### Problem details
Your output should be the listing itself, repeated exactly.

### Data to examine
====

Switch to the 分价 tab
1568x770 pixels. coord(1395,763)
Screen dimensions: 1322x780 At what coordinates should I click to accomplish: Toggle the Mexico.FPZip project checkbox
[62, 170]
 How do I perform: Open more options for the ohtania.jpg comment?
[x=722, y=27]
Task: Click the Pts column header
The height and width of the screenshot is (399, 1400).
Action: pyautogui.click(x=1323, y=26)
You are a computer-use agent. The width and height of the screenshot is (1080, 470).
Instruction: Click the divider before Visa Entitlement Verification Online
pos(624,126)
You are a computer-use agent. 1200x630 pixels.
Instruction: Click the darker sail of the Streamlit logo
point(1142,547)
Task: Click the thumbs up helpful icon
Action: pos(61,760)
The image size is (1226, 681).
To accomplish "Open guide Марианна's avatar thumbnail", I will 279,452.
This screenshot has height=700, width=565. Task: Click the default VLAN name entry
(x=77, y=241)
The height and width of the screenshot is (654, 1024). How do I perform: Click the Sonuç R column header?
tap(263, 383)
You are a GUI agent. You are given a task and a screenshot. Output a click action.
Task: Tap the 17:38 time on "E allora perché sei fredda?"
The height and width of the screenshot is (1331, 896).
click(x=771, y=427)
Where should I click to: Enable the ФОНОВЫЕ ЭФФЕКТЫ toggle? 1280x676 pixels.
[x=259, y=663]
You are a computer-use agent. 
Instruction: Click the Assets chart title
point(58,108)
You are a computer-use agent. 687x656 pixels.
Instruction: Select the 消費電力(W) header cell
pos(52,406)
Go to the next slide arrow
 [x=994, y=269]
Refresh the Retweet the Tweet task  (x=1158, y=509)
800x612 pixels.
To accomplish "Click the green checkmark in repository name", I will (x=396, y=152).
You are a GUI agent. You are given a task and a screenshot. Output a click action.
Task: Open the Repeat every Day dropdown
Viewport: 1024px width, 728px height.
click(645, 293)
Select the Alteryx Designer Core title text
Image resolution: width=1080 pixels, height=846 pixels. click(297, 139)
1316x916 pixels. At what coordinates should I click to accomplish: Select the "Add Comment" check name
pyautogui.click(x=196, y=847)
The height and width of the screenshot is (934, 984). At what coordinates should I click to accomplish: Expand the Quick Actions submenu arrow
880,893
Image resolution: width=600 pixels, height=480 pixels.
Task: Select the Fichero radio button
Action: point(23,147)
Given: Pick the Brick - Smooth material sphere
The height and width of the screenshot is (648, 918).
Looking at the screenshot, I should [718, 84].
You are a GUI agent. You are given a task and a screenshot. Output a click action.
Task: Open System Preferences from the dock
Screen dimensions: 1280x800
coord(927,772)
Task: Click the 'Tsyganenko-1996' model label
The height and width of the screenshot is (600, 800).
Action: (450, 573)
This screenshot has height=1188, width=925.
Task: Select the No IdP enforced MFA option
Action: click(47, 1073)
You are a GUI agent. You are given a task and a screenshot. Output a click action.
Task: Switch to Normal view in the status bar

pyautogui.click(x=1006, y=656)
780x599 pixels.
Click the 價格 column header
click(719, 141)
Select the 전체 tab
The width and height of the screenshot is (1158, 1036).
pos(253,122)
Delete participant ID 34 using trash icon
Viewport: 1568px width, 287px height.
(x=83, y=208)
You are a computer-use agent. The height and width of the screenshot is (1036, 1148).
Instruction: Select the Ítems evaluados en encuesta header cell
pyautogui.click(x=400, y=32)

====

### Response to the exercise
Switch to the 分价 tab
1568x770 pixels. coord(1395,763)
Screen dimensions: 1322x780 At what coordinates should I click to accomplish: Toggle the Mexico.FPZip project checkbox
[62, 170]
 How do I perform: Open more options for the ohtania.jpg comment?
[x=722, y=27]
Task: Click the Pts column header
The height and width of the screenshot is (399, 1400).
Action: pyautogui.click(x=1323, y=26)
You are a computer-use agent. The width and height of the screenshot is (1080, 470).
Instruction: Click the divider before Visa Entitlement Verification Online
pos(624,126)
You are a computer-use agent. 1200x630 pixels.
Instruction: Click the darker sail of the Streamlit logo
point(1142,547)
Task: Click the thumbs up helpful icon
Action: pos(61,760)
The image size is (1226, 681).
To accomplish "Open guide Марианна's avatar thumbnail", I will 279,452.
This screenshot has height=700, width=565. Task: Click the default VLAN name entry
(x=77, y=241)
The height and width of the screenshot is (654, 1024). How do I perform: Click the Sonuç R column header?
tap(263, 383)
You are a GUI agent. You are given a task and a screenshot. Output a click action.
Task: Tap the 17:38 time on "E allora perché sei fredda?"
The height and width of the screenshot is (1331, 896).
click(x=771, y=427)
Where should I click to: Enable the ФОНОВЫЕ ЭФФЕКТЫ toggle? 1280x676 pixels.
[x=259, y=663]
You are a computer-use agent. 
Instruction: Click the Assets chart title
point(58,108)
You are a computer-use agent. 687x656 pixels.
Instruction: Select the 消費電力(W) header cell
pos(52,406)
Go to the next slide arrow
 [x=994, y=269]
Refresh the Retweet the Tweet task  (x=1158, y=509)
800x612 pixels.
To accomplish "Click the green checkmark in repository name", I will (x=396, y=152).
You are a GUI agent. You are given a task and a screenshot. Output a click action.
Task: Open the Repeat every Day dropdown
Viewport: 1024px width, 728px height.
click(645, 293)
Select the Alteryx Designer Core title text
Image resolution: width=1080 pixels, height=846 pixels. click(297, 139)
1316x916 pixels. At what coordinates should I click to accomplish: Select the "Add Comment" check name
pyautogui.click(x=196, y=847)
The height and width of the screenshot is (934, 984). At what coordinates should I click to accomplish: Expand the Quick Actions submenu arrow
880,893
Image resolution: width=600 pixels, height=480 pixels.
Task: Select the Fichero radio button
Action: point(23,147)
Given: Pick the Brick - Smooth material sphere
The height and width of the screenshot is (648, 918).
Looking at the screenshot, I should [718, 84].
You are a GUI agent. You are given a task and a screenshot. Output a click action.
Task: Open System Preferences from the dock
Screen dimensions: 1280x800
coord(927,772)
Task: Click the 'Tsyganenko-1996' model label
The height and width of the screenshot is (600, 800).
Action: (450, 573)
This screenshot has height=1188, width=925.
Task: Select the No IdP enforced MFA option
Action: click(47, 1073)
You are a GUI agent. You are given a task and a screenshot. Output a click action.
Task: Switch to Normal view in the status bar

pyautogui.click(x=1006, y=656)
780x599 pixels.
Click the 價格 column header
click(719, 141)
Select the 전체 tab
The width and height of the screenshot is (1158, 1036).
pos(253,122)
Delete participant ID 34 using trash icon
Viewport: 1568px width, 287px height.
(x=83, y=208)
You are a computer-use agent. The height and width of the screenshot is (1036, 1148).
Instruction: Select the Ítems evaluados en encuesta header cell
pyautogui.click(x=400, y=32)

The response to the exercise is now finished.